* Vorgegebener Text
-*-*-

Diese beiden Entwicklungslinien der Heimerziehung sind
in der alten Bundesrepublik bis in die 1970er Jahre erkennbar: Aus der Armenfürsorge entwickelten sich Fürsorgeerziehungsheime, in denen bis zu mehrere hundert Zöglinge
unter strafvollzugsähnlichen Bedingungen getrennt nach Geschlechtern lebten. Hier wurden straffällige, sozial auffällige, geistig oder körperlich behinderte oder psychisch kranke Kinder und Jugendliche diszipliniert und
aus dem öffentlichen Leben verbannt. In den Waisenhäusern entwickelten sich z. T. ambitionierte Konzepte zur Erziehung alleinstehender Kinder und Jugendlicher in alters- und geschlechtsgemischten familienähnlichen Gruppen. Die Zweiteilung fand schließlich in den 1920er Jahren ihren Niederschlag im Reichsjugendwohlfahrtsgesetz (vgl. Jugendwohlfahrtsgesetz), wo zwischen Fürsorgeerziehung und Hilfe zur Erziehung unterschieden wurde.
Bundesrepublik Deutschland
Ein evangelisches Kinderheim 1957 in Frankfurt
In der Zeit nach dem Krieg beschäftigten die ca. 3000 Heime und Anstalten häufig noch dasselbe Personal, das bereits während der Zeit des Nationalsozialismus dessen Erziehungskonzepte umgesetzt hatte. Immer wieder kam es zu willkürlichen und entwürdigenden Bestrafungen oder die Fürsorgezöglinge wurden eingesperrt. Sie waren rechtlos. Oft mussten sie gewerbliche Tätigkeiten ausüben, ohne dafür vergütet zu werden und ohne rentenversichert zu sein. Viele Jugendliche wurden auch an Bauern verliehen, um dort zu arbeiten. Den Bauern wurde dabei oft die Pflegschaft über die Kinder und Jugendlichen übertragen. Die Behandlung war oft menschenunwürdig. Die Jugendlichen wurden als billige Arbeitskraft gebraucht, da ein Pflegschaftsverhältnis kein Arbeitsverhältnis sein kann, weil es sich gegenseitig ausschließt. Eine berufliche Bildung kam ihnen dabei nicht zu Teil.[6] Viele der Missstände wurden dadurch möglich, dass die Heimaufsicht in dieser Zeit praktisch auf ganzer Linie versagte. Dies hatte strukturelle Gründe, denn Leistungserbringung und die Aufsicht darüber lagen in einer Hand bei ein und derselben Behörde.

-*-*-

* Datenblock
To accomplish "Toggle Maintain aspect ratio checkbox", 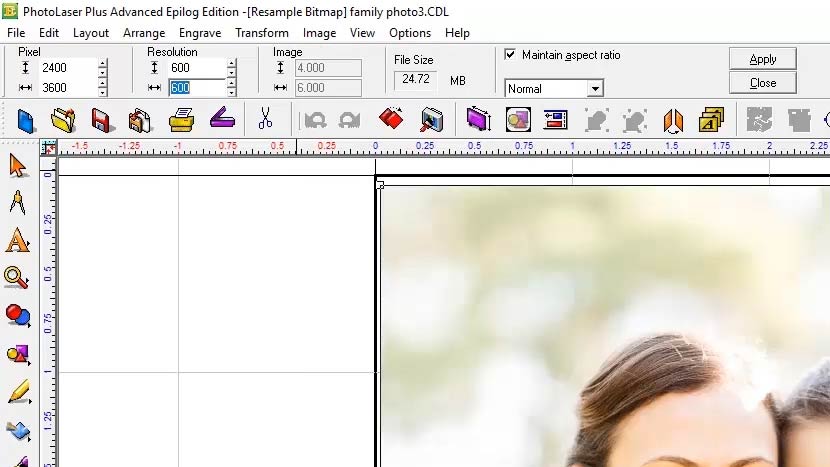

-*-*-

* Zielsetzung
Schreibe aus dem Text über die Heimerziehung den Abschnitt, der mit den Worten „Diese beiden Entwicklungslinien“ einsetzt und mit „Erziehung unterschieden wurde.“ schließt, noch einmal ab und ersetze darin „Waisenhäusern“ durch „Kinderheimen“. Das Material steht für sich und gehört nicht zum Text.

* Gelöste Aufgabe
Diese beiden Entwicklungslinien der Heimerziehung sind
in der alten Bundesrepublik bis in die 1970er Jahre erkennbar: Aus der Armenfürsorge entwickelten sich Fürsorgeerziehungsheime, in denen bis zu mehrere hundert Zöglinge
unter strafvollzugsähnlichen Bedingungen getrennt nach Geschlechtern lebten. Hier wurden straffällige, sozial auffällige, geistig oder körperlich behinderte oder psychisch kranke Kinder und Jugendliche diszipliniert und
aus dem öffentlichen Leben verbannt. In den Kinderheimen entwickelten sich z. T. ambitionierte Konzepte zur Erziehung alleinstehender Kinder und Jugendlicher in alters- und geschlechtsgemischten familienähnlichen Gruppen. Die Zweiteilung fand schließlich in den 1920er Jahren ihren Niederschlag im Reichsjugendwohlfahrtsgesetz (vgl. Jugendwohlfahrtsgesetz), wo zwischen Fürsorgeerziehung und Hilfe zur Erziehung unterschieden wurde.